__Questions on the material__
1. In the post about praying for Jacob, list every thing the writer says they don't care about.
2. From the post about praying for Jacob, copy word for word the stretch from "I'm not sure" through "Well, especially Jacob.".

__Text passage__
━━━━━━
So we recognize that the Lord recognizes and understands our pleas to him due to our sorrow... seen in so many places in this life. Through what is going on with Jacob, I am striking up so many conversations with people about their faith through their own harships. I don't believe that anyone will be exempt in this life from mind-altering, earth-shattering harship, however large or small it may seem by our standards. But maybe our reaction in the face of this should be falling to our knees, presenting the situation to the Lord. But also presenting ourselves to the Lord. Becasue falling to our knees doesn't mean apathy or simply sitting around while God takes control. Yes, he is in control. But maybe this "control," or maybe a better word is "Kingdom," or presence, or soveriegnty... maybe this thing is actually carried out through us. Through the people who have presented themselves before the Lord, surrendered themselves to live a life in the Spirit, the Presence, the Kingdom.
I don't care what religious background, what spiritual beliefs, what philosophical understanding you come from. For that matter, I don't care what your lifestyle is like. If you are joining into a movement for the sake of love, this body of prayer and support, if you are "praying for Jake," if you are a part of a community that is gathering for spiritual and practical support in an outpouring of love... then you are doing the very thing that God desires. You are beginning to release yourself, you are beginning to submit to something greater... you are presenting yourself before the Lord. We are all in this process. We are slowly lowering ourselves to the position of being prone before the Lord. Small steps forward. At this moment of brokenness is where we find true love and true life.

I'm not sure what I think about what I just wrote, because I myself fall short of this ideal. I resist to lay before the throne. Which is why I am a part of a Body that loves me enough to kick my legs out from under me when necessary.


In prayer with you all. Pray for endurance, especially my parents. Well, especially Jacob.

-Rob

4 comments:

Noree said...
━━━━━━
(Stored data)
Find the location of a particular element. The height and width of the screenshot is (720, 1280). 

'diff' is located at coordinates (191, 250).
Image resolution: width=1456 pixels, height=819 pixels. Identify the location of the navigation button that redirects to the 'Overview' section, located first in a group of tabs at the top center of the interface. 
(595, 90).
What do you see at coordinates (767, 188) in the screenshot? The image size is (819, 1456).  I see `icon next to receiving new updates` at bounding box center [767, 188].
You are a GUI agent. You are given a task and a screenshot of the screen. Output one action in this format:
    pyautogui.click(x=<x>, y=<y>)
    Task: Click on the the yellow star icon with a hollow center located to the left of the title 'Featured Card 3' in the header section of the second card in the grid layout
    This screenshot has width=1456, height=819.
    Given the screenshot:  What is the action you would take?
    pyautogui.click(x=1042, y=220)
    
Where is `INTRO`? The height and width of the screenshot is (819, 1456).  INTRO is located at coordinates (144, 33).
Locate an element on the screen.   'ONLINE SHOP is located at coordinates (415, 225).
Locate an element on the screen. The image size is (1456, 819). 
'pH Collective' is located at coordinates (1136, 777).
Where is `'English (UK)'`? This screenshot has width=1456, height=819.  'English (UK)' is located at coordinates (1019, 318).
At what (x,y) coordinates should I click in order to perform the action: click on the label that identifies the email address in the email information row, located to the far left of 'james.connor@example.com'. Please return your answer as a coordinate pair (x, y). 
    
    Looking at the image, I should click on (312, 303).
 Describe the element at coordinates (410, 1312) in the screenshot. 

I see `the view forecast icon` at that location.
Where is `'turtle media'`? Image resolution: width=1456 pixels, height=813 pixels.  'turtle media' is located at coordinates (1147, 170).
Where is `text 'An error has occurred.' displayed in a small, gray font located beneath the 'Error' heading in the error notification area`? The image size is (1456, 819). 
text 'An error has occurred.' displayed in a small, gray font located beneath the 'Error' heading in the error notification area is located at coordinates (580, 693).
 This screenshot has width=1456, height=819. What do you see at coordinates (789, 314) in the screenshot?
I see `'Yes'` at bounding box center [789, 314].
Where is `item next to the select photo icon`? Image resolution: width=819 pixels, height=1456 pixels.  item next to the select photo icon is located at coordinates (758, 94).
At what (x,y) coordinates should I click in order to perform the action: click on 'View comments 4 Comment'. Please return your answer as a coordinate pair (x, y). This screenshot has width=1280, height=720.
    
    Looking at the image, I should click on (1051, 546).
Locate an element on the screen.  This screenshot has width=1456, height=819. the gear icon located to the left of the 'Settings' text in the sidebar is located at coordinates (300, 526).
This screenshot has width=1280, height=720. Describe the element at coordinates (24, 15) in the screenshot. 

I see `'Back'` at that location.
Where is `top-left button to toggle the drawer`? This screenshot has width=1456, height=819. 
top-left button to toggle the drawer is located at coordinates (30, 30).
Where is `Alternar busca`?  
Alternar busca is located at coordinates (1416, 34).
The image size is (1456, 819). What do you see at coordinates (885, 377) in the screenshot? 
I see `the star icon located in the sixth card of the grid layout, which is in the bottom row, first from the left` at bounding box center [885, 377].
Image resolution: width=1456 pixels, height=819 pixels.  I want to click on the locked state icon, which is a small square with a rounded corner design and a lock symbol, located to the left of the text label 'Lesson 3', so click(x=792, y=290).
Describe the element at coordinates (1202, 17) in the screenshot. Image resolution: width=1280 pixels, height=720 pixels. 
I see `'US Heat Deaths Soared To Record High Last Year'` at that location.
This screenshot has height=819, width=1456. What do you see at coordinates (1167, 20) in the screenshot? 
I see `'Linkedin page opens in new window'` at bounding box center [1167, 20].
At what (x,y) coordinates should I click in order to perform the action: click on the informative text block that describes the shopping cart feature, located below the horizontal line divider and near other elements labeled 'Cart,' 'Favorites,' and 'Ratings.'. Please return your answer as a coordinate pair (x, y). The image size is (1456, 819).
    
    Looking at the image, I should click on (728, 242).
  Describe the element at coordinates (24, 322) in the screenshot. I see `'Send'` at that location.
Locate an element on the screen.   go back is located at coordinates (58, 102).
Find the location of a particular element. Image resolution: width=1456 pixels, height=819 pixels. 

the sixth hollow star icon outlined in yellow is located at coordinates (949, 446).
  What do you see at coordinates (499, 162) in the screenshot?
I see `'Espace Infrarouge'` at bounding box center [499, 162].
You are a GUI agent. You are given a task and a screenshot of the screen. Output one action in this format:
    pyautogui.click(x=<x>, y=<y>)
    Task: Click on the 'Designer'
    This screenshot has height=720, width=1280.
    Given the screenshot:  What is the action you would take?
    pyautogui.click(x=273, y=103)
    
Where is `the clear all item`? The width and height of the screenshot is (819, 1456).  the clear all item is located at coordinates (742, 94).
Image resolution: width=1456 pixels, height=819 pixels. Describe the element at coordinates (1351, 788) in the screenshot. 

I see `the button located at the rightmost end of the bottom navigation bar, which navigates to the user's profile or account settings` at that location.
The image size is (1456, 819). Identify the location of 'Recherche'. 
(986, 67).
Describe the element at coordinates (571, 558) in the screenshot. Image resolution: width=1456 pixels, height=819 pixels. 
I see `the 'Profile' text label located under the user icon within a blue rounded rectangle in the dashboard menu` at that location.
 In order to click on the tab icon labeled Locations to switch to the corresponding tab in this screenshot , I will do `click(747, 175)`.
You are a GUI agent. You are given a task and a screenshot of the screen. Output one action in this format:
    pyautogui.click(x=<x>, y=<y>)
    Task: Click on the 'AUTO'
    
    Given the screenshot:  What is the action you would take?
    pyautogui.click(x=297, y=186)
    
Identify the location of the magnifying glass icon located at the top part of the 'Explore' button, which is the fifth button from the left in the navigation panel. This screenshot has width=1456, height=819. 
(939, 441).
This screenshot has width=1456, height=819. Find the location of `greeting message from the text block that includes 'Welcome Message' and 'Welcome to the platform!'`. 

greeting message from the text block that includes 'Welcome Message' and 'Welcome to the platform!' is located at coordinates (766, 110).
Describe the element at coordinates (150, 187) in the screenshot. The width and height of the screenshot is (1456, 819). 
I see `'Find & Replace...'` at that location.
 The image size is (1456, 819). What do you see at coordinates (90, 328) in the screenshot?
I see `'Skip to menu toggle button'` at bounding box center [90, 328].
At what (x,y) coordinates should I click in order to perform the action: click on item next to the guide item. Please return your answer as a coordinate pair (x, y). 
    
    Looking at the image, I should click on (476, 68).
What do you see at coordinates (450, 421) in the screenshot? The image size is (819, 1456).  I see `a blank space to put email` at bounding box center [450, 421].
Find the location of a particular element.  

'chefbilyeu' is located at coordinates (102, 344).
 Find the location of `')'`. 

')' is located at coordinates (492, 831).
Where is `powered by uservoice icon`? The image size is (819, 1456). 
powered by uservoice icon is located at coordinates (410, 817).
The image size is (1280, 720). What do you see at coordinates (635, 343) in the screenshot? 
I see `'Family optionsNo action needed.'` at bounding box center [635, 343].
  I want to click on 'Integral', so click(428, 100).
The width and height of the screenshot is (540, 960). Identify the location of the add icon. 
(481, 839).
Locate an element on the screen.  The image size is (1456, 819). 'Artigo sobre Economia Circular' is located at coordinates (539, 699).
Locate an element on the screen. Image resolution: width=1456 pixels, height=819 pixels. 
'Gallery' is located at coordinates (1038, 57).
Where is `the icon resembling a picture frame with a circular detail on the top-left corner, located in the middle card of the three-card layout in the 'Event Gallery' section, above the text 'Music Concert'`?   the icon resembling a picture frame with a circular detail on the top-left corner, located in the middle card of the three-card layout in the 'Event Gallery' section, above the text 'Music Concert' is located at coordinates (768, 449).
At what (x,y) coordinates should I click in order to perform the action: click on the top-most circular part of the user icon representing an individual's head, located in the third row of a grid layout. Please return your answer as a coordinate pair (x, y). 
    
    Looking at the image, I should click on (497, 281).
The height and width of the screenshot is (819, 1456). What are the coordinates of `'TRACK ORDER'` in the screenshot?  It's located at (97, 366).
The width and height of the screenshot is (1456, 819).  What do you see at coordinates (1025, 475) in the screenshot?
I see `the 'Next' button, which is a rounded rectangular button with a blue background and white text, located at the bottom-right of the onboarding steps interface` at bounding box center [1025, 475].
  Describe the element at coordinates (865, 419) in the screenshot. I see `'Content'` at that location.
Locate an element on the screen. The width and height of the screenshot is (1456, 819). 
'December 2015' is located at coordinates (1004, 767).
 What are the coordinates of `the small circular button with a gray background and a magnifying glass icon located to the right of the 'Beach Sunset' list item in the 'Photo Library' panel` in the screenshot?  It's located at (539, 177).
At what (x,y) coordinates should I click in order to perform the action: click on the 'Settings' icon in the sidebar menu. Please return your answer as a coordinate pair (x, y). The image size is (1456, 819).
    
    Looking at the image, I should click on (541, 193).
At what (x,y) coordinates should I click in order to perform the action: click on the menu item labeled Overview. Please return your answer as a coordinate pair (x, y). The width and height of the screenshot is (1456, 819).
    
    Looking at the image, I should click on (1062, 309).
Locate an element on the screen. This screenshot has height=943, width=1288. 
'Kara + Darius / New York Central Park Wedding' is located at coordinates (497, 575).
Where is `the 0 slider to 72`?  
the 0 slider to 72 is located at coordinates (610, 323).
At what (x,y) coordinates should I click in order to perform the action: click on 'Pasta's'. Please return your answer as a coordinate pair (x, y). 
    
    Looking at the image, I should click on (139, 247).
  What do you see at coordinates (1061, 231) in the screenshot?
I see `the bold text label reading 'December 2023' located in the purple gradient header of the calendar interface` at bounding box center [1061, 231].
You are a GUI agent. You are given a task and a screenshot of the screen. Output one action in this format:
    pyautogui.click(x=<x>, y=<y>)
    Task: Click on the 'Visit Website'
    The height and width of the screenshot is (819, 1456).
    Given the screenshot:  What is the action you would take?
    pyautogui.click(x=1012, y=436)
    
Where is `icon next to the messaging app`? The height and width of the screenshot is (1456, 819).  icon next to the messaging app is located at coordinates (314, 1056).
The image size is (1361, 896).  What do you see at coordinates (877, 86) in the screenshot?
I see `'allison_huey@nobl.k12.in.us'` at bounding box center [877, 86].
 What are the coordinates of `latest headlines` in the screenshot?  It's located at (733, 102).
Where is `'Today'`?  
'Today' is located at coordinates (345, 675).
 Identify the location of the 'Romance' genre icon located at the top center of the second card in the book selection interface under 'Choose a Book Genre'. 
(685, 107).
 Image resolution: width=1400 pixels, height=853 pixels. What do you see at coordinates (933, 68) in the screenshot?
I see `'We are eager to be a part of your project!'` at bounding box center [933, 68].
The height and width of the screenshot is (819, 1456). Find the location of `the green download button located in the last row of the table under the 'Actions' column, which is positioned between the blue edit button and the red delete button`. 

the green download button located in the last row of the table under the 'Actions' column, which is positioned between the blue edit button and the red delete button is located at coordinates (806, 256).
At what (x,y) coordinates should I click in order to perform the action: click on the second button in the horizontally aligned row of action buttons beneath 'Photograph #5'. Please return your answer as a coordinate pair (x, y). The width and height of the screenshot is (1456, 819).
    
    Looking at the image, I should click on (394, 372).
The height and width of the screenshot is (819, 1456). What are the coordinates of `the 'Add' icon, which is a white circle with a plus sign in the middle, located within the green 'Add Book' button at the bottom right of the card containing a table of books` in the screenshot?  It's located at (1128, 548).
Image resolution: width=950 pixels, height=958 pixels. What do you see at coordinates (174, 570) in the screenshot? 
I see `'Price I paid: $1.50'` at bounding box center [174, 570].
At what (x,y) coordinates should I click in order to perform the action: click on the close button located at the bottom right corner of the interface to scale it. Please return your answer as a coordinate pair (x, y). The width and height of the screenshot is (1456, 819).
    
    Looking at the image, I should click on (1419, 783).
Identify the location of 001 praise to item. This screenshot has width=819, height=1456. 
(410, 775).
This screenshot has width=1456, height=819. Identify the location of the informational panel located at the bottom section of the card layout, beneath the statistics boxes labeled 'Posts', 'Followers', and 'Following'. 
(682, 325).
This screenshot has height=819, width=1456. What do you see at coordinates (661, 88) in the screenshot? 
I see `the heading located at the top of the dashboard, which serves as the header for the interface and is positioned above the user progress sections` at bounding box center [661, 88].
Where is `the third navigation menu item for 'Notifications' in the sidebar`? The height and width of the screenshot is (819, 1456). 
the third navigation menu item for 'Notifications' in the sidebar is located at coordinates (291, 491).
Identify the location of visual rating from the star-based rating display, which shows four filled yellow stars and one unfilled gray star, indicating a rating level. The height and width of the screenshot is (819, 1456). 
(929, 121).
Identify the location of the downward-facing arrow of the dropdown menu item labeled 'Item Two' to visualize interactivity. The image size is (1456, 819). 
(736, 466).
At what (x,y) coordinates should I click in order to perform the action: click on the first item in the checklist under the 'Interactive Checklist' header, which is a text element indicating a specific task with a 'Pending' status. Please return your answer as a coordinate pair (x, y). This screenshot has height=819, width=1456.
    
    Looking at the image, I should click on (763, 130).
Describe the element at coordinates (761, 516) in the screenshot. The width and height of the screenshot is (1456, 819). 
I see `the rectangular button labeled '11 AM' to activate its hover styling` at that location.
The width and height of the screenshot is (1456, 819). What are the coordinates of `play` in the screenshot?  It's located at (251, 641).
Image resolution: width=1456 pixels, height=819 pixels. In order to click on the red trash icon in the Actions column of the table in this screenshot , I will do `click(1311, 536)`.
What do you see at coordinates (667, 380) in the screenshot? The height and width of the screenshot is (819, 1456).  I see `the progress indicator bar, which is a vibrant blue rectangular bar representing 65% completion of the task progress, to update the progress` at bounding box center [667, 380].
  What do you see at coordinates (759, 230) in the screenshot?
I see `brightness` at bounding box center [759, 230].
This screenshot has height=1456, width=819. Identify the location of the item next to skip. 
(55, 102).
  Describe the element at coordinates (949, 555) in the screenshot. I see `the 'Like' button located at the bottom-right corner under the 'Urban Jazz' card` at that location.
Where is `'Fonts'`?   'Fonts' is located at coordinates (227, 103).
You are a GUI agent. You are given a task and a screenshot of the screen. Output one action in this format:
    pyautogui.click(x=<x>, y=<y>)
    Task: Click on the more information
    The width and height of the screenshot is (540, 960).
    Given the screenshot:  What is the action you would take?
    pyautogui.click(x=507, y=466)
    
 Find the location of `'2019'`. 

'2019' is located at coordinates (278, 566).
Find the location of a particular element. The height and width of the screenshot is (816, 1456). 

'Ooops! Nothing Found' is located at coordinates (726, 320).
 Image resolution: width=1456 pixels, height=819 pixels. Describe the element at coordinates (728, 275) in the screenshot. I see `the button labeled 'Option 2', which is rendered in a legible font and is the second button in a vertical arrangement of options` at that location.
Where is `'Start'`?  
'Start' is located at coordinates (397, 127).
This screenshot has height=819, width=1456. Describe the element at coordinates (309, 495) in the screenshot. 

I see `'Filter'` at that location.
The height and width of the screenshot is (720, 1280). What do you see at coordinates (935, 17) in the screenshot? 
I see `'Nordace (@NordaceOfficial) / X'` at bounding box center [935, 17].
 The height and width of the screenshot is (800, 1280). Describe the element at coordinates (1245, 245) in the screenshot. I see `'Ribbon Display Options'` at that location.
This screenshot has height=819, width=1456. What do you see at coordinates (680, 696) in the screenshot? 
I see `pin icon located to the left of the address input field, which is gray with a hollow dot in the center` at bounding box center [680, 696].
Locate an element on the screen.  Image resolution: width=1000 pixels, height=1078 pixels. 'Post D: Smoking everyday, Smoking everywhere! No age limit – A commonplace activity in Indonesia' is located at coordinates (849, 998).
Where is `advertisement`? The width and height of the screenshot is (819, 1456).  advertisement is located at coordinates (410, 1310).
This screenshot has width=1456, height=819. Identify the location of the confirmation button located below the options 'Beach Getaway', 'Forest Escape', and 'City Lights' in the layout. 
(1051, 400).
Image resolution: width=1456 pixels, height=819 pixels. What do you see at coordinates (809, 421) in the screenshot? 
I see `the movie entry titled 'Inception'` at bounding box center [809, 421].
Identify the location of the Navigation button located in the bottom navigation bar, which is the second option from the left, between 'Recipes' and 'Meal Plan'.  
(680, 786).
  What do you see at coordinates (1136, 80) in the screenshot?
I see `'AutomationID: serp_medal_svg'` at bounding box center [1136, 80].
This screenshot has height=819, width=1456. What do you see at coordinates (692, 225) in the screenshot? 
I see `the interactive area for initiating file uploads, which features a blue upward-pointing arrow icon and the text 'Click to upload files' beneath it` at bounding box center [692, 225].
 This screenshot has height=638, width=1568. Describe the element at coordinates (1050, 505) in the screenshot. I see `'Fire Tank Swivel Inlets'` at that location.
━━━━━━
__Solutions below__
1.
- Religious background
- Spiritual beliefs
- Philosophical understanding
- Lifestyle

2.
I'm not sure what I think about what I just wrote, because I myself fall short of this ideal. I resist to lay before the throne. Which is why I am a part of a Body that loves me enough to kick my legs out from under me when necessary.


In prayer with you all. Pray for endurance, especially my parents. Well, especially Jacob.